Bionic limb proves an inspiration

Tuesday, January 11, 2011

Johnny Nguyen of San Jose, Calif., lost half his left arm and all five fingers on his right hand in a car accident more than five years ago.

After making it through a 61/2 -month coma and 29 reconstructive surgeries, he tried to cope with an uncomfortable, ill-fitting hook prosthesis for a left arm. Naturally right-handed, Nguyen could perform only simple, stiff movements.

"The old prosthetic had no functionality whatsoever," said Nguyen, 24, who stopped wearing his "big hook" less than two months after leaving the hospital. But he couldn't afford anything better.

In July 2009, Zachary Hocker, a friend from childhood, began contacting companies, medical schools and research labs around the world to see if they could help. After about three months, Touch Bionics, a Scottish prosthetic company, learned about Nguyen's case and offered to give him a bionic right hand for free.

"He was such a unique case - a bilateral burn patient - that we felt that by fitting him we could gather information on how we could help others," said Karl Lindborg, lead clinician at the company's center in northern California.

Nguyen's situation has helped Touch Bionics develop the ProDigit limb. Weighing about a pound, it slides over the remnants of Nguyen's right hand.

____________

> Tasks to carry out
- a) List every person named in the article on the bionic limb.
- b) Extend the article on the bionic limb by a paragraph or two, picking up after its final sentence.

____________

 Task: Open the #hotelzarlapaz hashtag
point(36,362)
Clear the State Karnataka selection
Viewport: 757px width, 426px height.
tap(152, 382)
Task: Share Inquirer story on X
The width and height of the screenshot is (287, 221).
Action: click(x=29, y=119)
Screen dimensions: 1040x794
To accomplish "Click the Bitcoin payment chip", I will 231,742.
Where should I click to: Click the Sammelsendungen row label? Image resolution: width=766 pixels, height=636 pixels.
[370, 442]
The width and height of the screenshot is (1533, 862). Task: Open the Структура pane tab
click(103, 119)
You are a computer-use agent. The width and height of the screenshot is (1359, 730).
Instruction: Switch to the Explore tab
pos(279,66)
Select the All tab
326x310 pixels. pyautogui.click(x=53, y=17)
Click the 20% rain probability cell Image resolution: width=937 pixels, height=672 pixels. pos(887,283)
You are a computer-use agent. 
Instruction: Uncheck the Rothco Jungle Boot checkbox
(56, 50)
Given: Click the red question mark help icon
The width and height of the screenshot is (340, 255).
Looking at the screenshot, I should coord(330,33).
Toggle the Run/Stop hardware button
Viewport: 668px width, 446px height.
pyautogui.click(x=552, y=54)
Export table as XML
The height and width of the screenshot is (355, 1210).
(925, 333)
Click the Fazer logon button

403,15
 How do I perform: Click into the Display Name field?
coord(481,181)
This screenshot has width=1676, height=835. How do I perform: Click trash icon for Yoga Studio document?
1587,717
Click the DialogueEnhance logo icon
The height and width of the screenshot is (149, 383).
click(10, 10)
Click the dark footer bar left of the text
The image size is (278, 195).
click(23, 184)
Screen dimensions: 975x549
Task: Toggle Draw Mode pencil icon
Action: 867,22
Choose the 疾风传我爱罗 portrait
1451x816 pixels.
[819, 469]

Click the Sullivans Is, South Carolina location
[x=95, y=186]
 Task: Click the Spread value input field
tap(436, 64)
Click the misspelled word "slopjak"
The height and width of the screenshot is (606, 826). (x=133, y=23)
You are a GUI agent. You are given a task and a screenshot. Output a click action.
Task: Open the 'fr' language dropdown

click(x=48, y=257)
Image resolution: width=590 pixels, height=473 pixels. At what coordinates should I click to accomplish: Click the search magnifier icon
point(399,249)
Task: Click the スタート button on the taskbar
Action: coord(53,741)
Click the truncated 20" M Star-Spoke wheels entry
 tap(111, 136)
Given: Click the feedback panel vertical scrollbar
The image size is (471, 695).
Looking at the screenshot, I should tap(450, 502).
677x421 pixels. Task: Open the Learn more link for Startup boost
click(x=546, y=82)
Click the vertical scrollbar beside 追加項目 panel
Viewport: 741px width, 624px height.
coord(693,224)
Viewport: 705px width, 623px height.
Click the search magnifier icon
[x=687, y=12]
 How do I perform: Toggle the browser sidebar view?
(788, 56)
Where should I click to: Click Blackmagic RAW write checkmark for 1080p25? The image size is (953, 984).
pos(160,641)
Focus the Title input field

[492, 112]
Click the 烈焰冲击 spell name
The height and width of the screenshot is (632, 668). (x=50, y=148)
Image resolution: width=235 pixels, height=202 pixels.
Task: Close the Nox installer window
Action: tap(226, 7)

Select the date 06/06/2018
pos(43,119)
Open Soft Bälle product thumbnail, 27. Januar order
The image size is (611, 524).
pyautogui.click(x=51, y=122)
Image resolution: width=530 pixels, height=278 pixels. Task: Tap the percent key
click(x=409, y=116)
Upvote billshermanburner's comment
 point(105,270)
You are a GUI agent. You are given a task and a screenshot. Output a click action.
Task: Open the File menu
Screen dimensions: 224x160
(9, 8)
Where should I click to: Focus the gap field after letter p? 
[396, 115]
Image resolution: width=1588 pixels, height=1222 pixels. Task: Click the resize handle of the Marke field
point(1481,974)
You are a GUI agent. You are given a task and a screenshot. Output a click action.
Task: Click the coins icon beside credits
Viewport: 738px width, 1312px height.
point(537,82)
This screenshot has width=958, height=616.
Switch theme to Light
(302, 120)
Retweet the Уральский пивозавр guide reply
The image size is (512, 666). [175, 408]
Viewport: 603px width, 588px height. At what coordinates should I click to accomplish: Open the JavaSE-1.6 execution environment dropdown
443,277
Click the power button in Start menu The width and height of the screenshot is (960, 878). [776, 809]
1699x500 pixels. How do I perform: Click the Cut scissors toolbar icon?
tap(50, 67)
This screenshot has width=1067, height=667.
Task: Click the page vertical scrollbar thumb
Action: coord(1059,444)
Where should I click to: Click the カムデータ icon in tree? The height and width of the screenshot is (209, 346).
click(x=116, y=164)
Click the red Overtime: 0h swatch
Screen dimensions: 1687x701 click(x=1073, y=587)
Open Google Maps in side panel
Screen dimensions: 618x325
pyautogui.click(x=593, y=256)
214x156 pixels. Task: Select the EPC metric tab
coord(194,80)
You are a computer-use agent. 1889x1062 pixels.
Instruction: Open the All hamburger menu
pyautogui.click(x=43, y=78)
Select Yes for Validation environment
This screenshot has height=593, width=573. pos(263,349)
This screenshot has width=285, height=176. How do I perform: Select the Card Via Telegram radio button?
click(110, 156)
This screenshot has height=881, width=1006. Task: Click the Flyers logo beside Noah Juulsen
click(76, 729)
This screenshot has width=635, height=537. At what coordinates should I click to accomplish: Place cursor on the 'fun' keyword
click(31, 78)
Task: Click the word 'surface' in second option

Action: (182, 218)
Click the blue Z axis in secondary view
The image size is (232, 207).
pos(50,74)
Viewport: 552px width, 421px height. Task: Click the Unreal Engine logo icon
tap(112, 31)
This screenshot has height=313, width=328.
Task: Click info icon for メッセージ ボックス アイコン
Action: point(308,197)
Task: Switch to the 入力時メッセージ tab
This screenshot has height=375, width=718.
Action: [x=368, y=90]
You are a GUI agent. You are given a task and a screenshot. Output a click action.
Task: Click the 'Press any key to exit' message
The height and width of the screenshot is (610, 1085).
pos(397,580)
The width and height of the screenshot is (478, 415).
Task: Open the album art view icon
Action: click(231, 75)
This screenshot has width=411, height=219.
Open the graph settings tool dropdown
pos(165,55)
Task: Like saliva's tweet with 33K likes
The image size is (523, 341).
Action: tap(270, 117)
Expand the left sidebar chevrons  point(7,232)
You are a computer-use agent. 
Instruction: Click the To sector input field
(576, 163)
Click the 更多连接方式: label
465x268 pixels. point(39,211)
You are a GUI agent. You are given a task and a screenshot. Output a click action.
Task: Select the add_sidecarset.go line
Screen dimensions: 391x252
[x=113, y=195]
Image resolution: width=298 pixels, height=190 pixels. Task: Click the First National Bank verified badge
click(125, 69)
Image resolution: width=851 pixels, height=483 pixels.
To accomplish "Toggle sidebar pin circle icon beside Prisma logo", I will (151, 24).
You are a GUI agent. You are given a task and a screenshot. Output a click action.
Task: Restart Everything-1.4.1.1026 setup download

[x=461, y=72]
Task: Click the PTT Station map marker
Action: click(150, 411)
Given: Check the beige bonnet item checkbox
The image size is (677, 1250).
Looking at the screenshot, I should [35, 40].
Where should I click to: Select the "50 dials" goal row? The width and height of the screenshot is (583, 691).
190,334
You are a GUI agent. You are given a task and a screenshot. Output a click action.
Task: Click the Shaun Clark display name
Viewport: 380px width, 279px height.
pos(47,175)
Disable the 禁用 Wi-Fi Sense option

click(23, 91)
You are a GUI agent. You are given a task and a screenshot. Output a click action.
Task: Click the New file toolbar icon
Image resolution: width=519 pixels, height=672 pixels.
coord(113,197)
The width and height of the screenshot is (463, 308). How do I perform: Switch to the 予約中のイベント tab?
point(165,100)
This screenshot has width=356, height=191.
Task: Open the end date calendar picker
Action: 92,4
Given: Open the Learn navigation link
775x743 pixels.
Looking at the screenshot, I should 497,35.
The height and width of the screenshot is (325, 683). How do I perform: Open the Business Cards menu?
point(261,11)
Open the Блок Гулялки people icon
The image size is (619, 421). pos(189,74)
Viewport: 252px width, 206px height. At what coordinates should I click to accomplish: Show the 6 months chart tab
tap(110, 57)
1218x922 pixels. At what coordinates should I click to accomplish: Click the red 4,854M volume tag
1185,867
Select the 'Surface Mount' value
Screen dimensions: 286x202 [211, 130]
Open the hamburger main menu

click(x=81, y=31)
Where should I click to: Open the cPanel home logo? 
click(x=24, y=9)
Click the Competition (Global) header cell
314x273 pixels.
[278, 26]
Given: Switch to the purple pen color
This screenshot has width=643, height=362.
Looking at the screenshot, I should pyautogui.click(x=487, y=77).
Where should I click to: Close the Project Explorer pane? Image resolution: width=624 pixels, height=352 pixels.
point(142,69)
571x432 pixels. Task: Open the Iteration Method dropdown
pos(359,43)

____________

> Responses to the exercise
- a) Johnny Nguyen, Zachary Hocker, Karl Lindborg

- b)
All five digits move, controlled by muscle fibers in Nguyen's forearm that send electrical signals to the prosthesis. He can type with his index finger, pick up and hold delicate objects and open doors. He can grasp a pen and write.

"It still utilizes fairly well understood prosthetic principles," said Danny Sullivan, a Touch Bionics spokesman, "but it's the only fully articulating hand out there." The company said ProDigit devices similar to Nguyen's will cost up to $80,000, not including therapy and a custom covering.

Wanting to pay his gift forward to other amputees, Nguyen and three friends created the Bionic Touch Foundation in September. This nonprofit organization raises money to purchase bionic upper limbs for low-income amputees and for veterans who have lost arms or hands during their tours of duty. Those interested in getting assistance can send their stories to the group's Web site, .

"I know what it feels like to feel helpless, hopeless," Nguyen said. "I am just trying to make it easier for the next person trapped in my situation."